The adversity of the situation has led to the closure of several print media houses, including the Pittsburgh Tribune-Review, The Independent, Cincinnati Post, and the Baltimore Examiner. Kaplan pinpoints the Internet revolution as the key factor that has influenced some of the members of the fourth estate to vacate a home that has continually undergone development since the 16th century.11 The worrying downward trend of the newspapers industry has prompted bloggers to document the situation, thus underlining the negative impacts of technology on journalism.

However, according to Kaplan, online blogs such as the Newspaper Death Watch keep visitors updated about the different print media organizations that have gone out of business because of technological changes. Interestingly, the blog not only covers stories about the declining newspapers but also the rebirth of journalism. As such, Kaplan views the idea of narrating the decline, as well as the rebirth of the journalism field as a dramatic approach to the issue.12 In this respect, the rebirth of the journalism sector is triggered by changes in technology. People in Pittsburgh, Pennsylvania, should brace themselves for a new working environment. Therefore, the future of journalism in Pennsylvania relies on the preparedness of the experts in the field towards facing a new landscape that embraces technology.

The case study also reveals a 2011 study released by The New York Times that unearthed a significant decrease in the circulation of different papers across the United States (US).13 The trend worries the stakeholders in the industry since more companies are expected to reduce the circulation of their newspapers, owing to the embracement of digital broadcasting of news. Therefore, the decline of the newspapers is a clear indication that journalists need to turn the technology factor to their favor and engineer a rebirth of their profession. In this case, it is important for journalists to be creative in their line of work to embrace technology to function in their favor.14 As such, Kaplan seeks to prove that social media provides various avenues through which journalists can employ creatively to foster their sustainability in the industry without newspapers.
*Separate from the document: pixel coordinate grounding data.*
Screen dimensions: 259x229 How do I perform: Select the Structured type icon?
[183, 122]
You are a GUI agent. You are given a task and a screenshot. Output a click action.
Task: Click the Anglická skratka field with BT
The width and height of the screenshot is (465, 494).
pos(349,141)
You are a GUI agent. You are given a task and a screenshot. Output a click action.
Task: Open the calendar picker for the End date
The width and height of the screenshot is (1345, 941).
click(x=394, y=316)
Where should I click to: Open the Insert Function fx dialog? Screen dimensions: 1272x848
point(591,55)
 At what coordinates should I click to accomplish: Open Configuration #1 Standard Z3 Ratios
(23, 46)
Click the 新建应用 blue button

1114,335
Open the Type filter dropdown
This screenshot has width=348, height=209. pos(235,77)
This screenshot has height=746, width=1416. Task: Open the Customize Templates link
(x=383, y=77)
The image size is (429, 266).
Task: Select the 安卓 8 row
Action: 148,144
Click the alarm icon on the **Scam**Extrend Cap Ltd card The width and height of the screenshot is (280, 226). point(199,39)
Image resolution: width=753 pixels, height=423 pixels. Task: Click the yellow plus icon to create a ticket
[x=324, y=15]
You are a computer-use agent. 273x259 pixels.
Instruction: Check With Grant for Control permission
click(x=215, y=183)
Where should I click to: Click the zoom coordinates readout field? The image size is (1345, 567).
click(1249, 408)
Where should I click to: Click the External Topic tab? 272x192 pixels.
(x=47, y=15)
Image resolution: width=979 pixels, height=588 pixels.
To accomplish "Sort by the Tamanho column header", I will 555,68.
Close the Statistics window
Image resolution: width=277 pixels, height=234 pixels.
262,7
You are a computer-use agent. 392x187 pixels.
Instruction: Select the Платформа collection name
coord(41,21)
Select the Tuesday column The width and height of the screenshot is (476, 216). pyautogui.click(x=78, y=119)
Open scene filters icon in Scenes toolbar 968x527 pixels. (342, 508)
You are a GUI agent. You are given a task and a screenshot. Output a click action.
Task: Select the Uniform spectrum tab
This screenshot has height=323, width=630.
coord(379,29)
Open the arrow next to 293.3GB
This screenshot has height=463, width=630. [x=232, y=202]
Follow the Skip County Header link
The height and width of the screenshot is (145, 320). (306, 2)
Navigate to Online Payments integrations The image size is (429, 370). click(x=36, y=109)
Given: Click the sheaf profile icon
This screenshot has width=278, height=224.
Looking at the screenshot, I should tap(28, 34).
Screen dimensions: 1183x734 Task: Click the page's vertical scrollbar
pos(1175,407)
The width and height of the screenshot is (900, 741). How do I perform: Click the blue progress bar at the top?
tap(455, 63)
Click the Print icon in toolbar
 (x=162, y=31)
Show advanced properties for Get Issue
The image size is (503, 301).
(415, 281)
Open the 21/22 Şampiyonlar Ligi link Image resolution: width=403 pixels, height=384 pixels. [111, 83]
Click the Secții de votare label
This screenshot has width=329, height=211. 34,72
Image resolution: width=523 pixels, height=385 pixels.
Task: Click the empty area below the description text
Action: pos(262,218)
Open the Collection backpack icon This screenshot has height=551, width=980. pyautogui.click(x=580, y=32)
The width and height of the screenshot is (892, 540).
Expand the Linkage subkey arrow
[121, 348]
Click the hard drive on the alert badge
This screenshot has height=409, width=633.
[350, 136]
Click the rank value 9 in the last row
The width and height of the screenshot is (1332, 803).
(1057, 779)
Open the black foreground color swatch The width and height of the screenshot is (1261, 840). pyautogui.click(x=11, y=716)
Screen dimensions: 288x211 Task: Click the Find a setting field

The need to embrace technology to secure the future of journalism is denoted by the extent to which the same advancements have led to job losses that worry professionals in the sector. Between 2007 and 2008, at least 20,000 journalists lost their jobs due to the declining demand for newspapers. The alarming cases of job losses induced by the popularity of the Internet as a source of information that can facilitate the making of news calls for experts in the sector to devise new approaches to executing their tasks. As such, for the sake of securing their jobs, journalists need to change their roles and embrace ones that integrate technology.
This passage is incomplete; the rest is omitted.